From Terry Wheeler, McGill University:
Field work is the glamour event of projects like ours, but every good day of collecting generates a huge amount of work back at the lab. One of the lab rooms at McGill University’s Lyman Entomological Museum has been transformed into Sorting Headquarters for the NBP and that’s where most of our energy has been focused this fall. Almost every available inch of counter space in the room is lined with microscopes, lights, vials, sorting trays, and boxes of carefully arranged labels.

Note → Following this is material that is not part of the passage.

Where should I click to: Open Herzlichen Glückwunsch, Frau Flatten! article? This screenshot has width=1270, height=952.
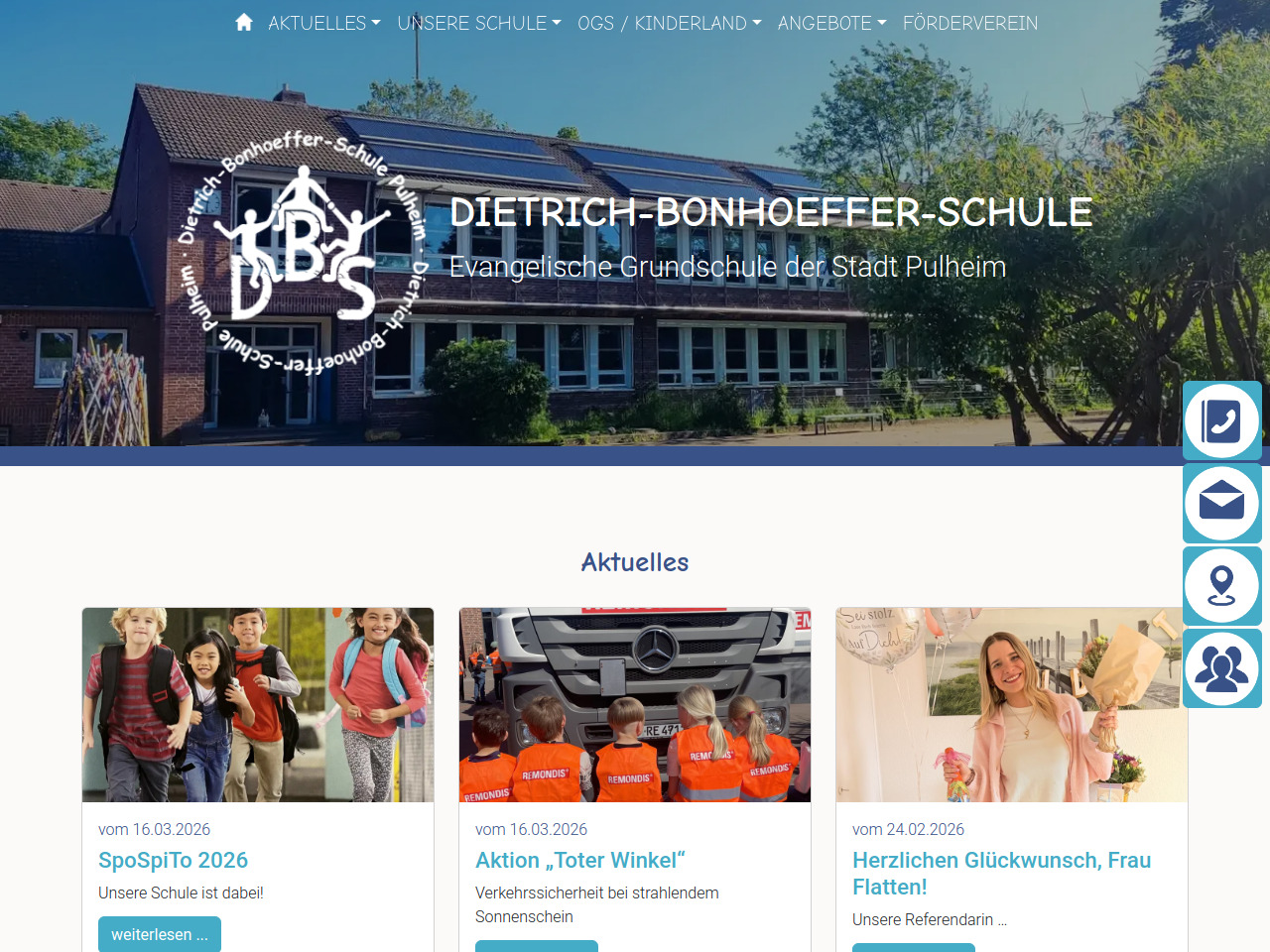tap(1002, 874)
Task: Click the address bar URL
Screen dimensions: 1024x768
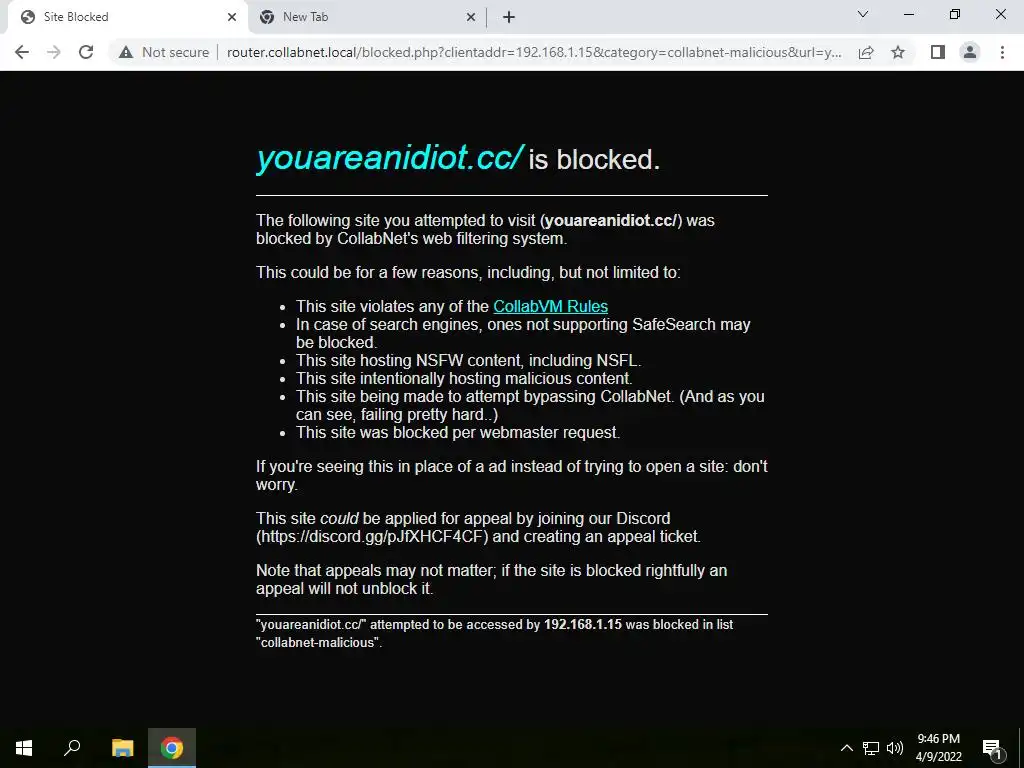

A study such as ours, with multiple collecting methods and sample sites, can collect enormous numbers of our target groups of insects and spiders, but those trap samples also come complete with many other insects, leaves, seeds, soil, dirt and more. That means that every one of the thousands of samples we brought back from the field must now be sorted at the microscope, to separate the spiders, flies, beetles, wasps and aquatic insects for our individual projects. Each sample is carefully divided up into separate vials for each of our target arthropod groups. It’s long and hard work – six weeks of field collecting means several months of sorting and processing samples – but this is our first chance to get a sense of how the patterns look across our sites. Even at this early stage we are starting to see differences between the Malaise traps from Moosonee (hundreds of horseflies), and pan traps from Kuglugtuk (lots of specimens of an unidentified yellow fly that we don’t see in the eastern samples). The Lake Hazen samples are quick and easy to deal with (there’s not much diversity that far north), but a single Malaise trap from one of the boreal sites can take more than a full day for one of the students to sort through.
This sorting is just the first stage in processing our samples from Year 1. Once everything is sorted to order (spiders, flies, beetles and the rest), the second round begins. Each student will sort their own group of interest to finer levels of resolution – family, genus, species – as we move toward the species-level identifications necessary to see ecological patterns at fine scales. Many of the flies, beetles and wasps will be mounted on pins; the softer-bodied spiders and aquatic insects will stay in ethanol. Specimens preserved in ethanol will also be used for DNA barcoding, to unlock the genetic diversity of the northern arthropods.
At our current pace, it looks like this first round of sorting will be wrapped up by the end of the fall term. Seeing that last bag of samples come out of the freezer will probably be a welcome Christmas gift for the Sorting Crew.